## The data
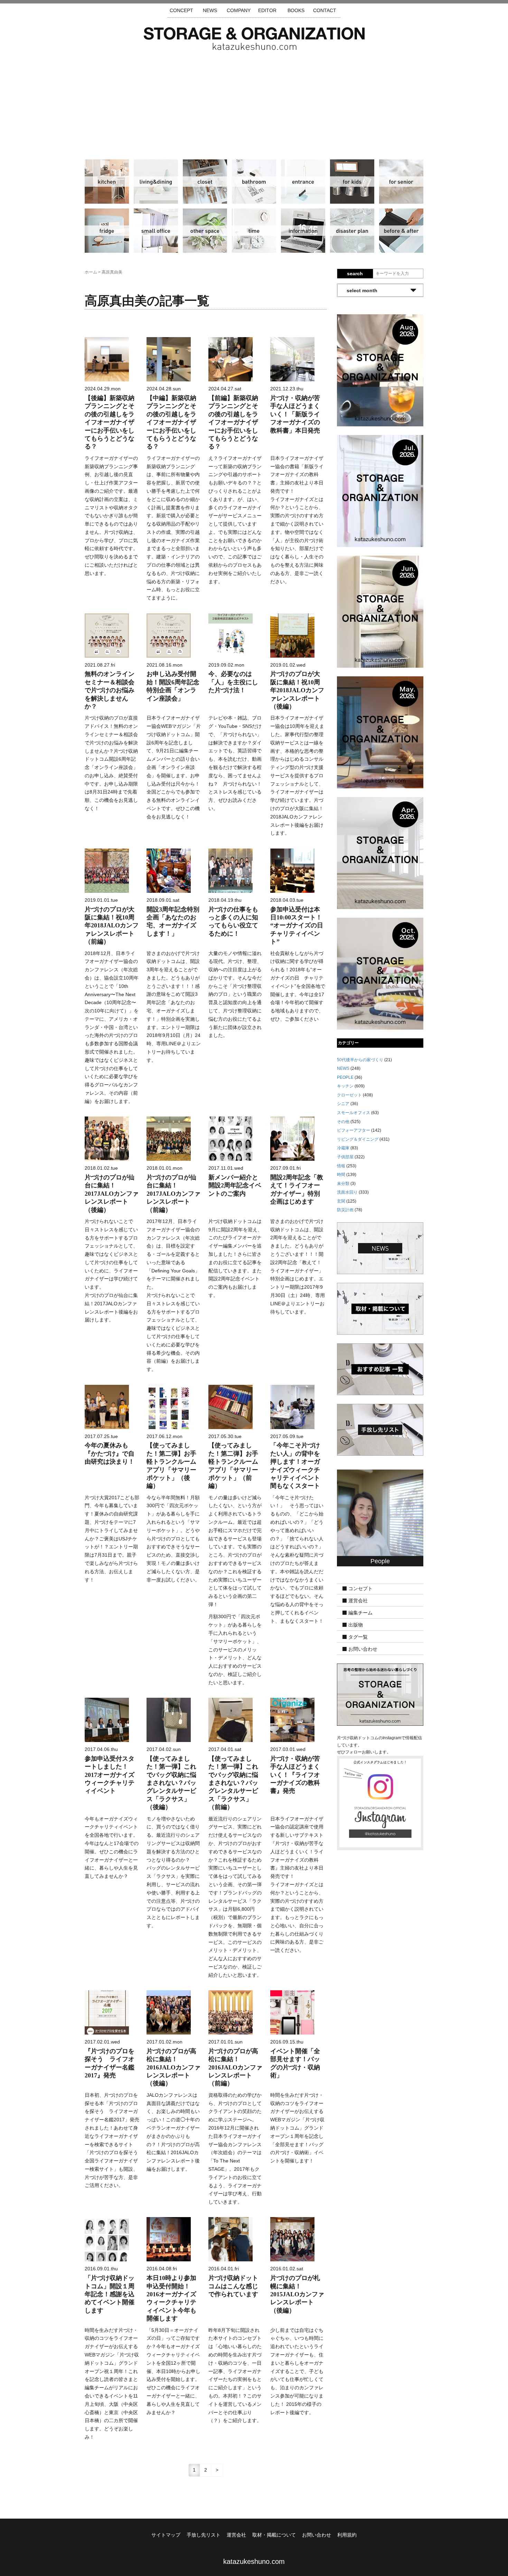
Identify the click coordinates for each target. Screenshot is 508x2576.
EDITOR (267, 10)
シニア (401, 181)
--
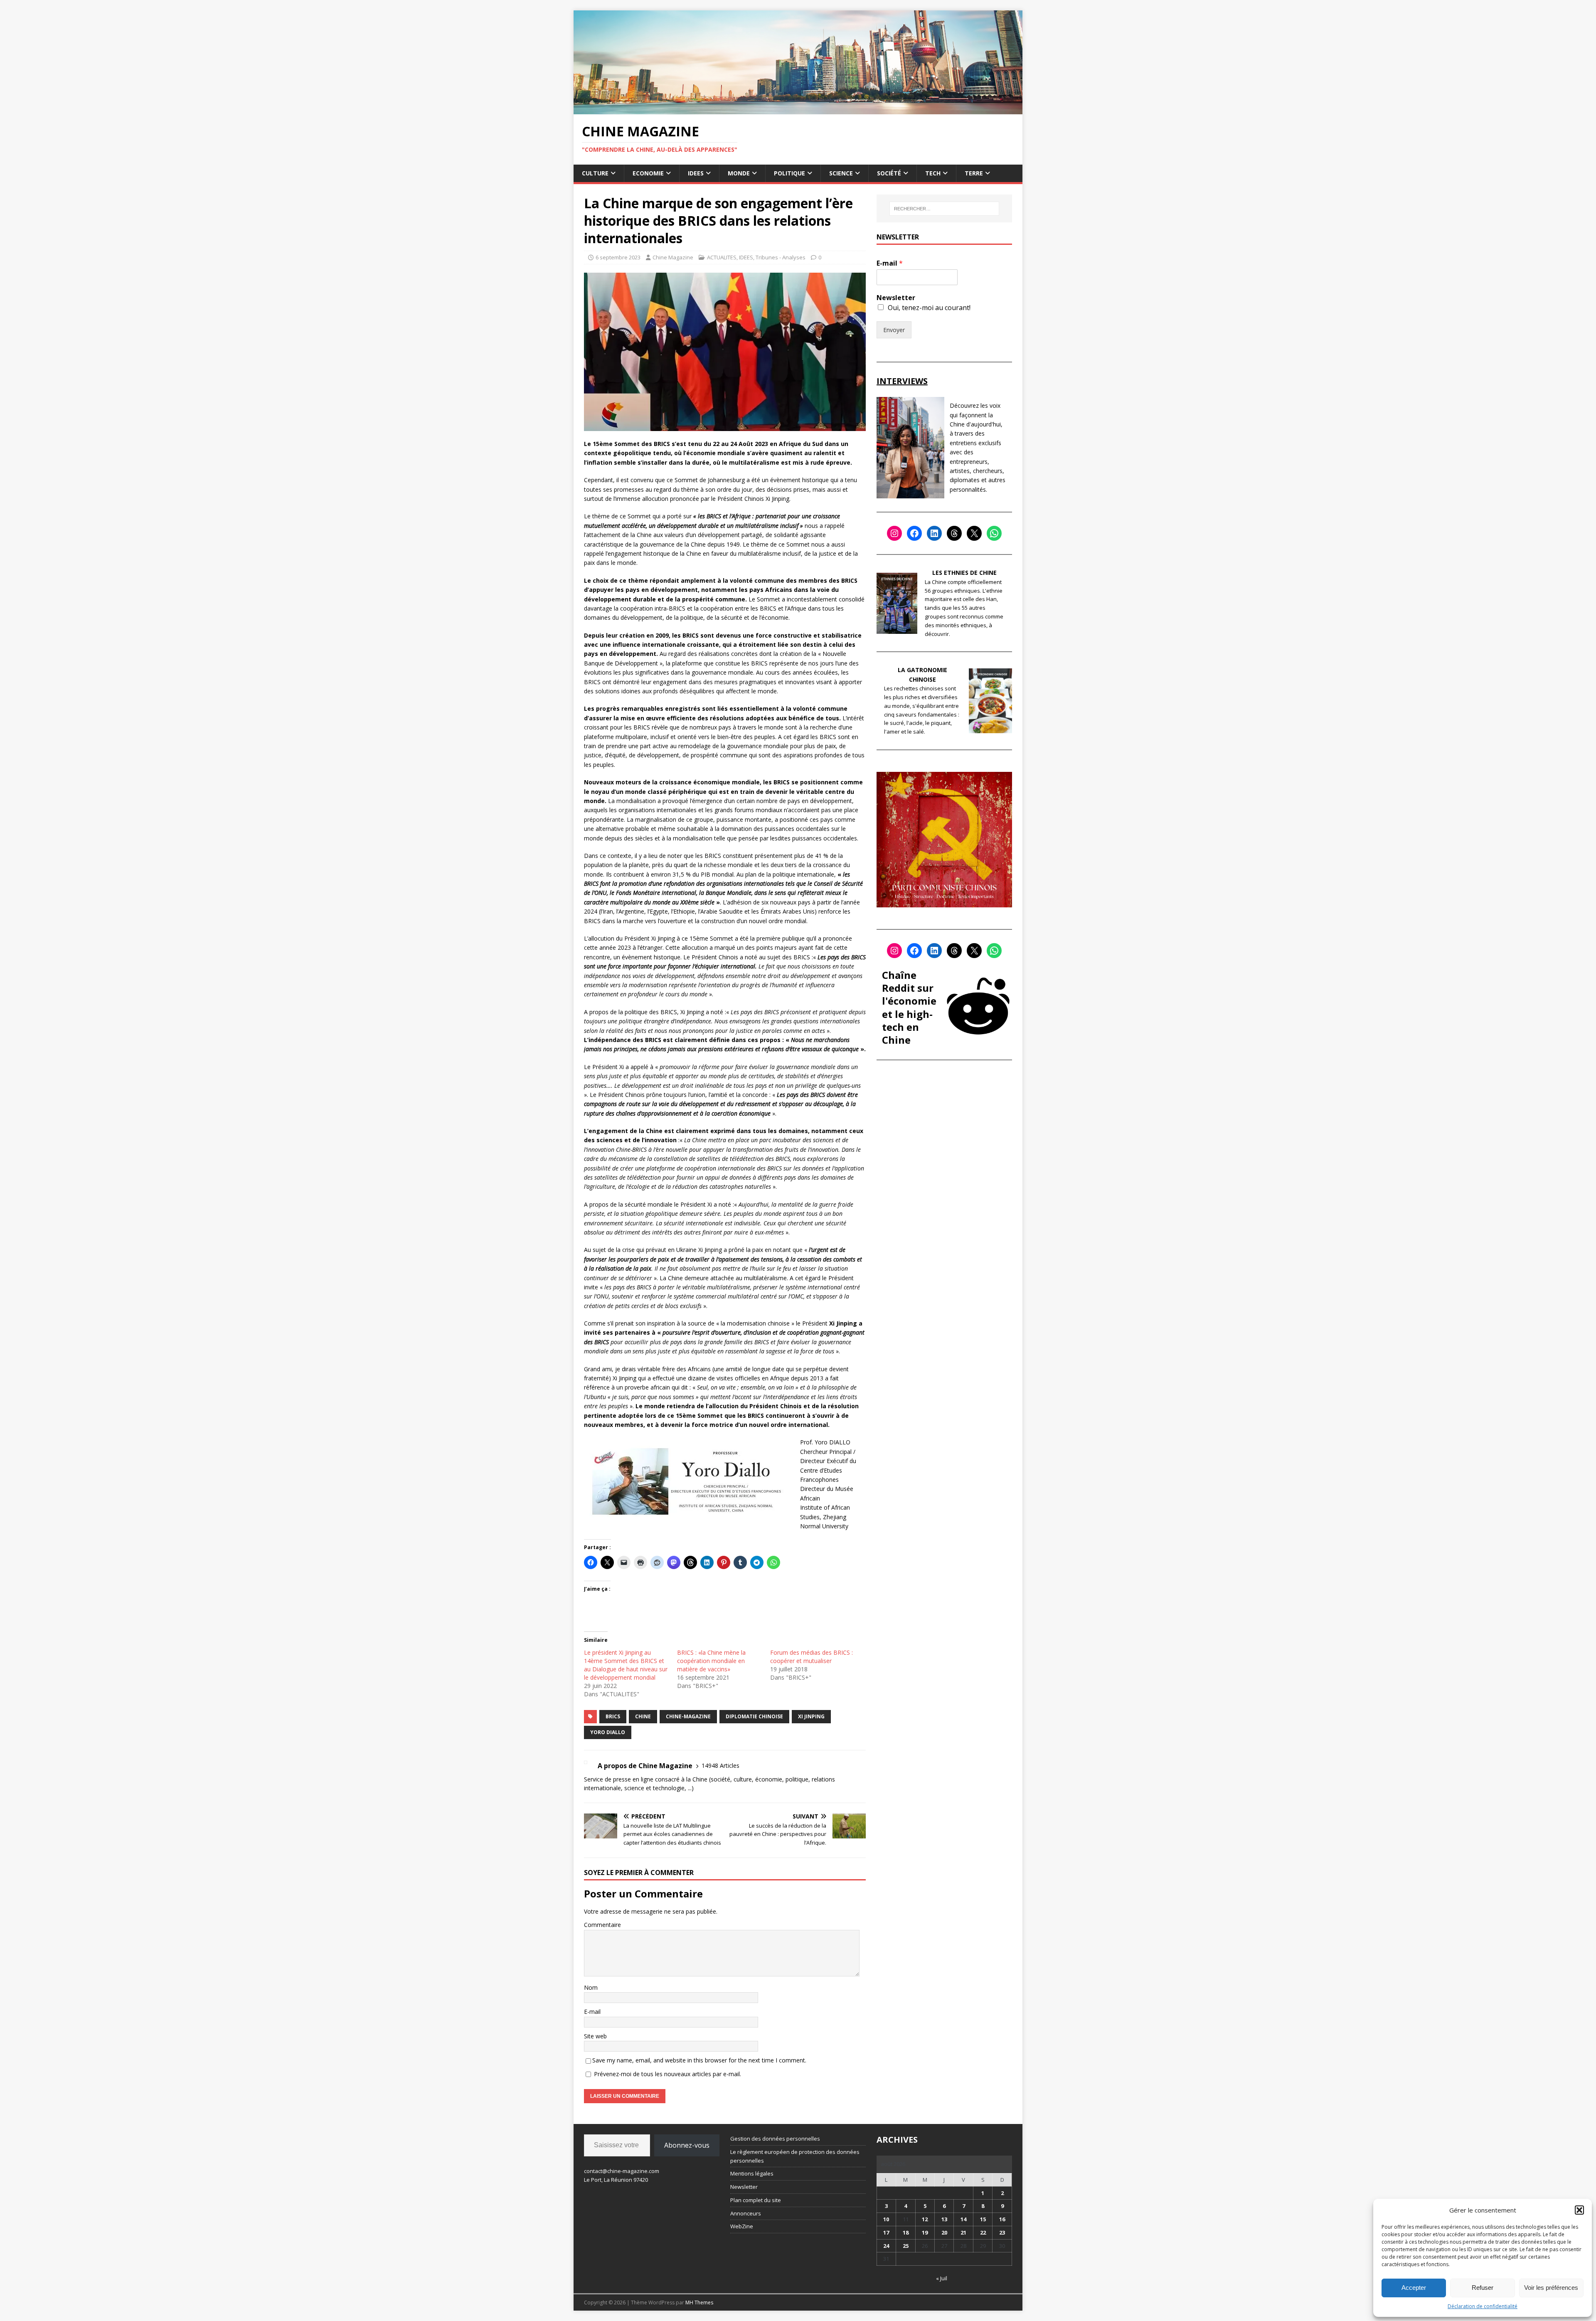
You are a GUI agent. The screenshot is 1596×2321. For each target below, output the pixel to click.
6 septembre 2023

## Goal of the exercise
Whenever the string "target" shows up in a line of the records, copy that line.

## Written answer
Identify the click coordinates for each target. Screenshot is 508x2576.
You are a GUI agent. The screenshot is 1596×2321. For each target below, output the pixel to click.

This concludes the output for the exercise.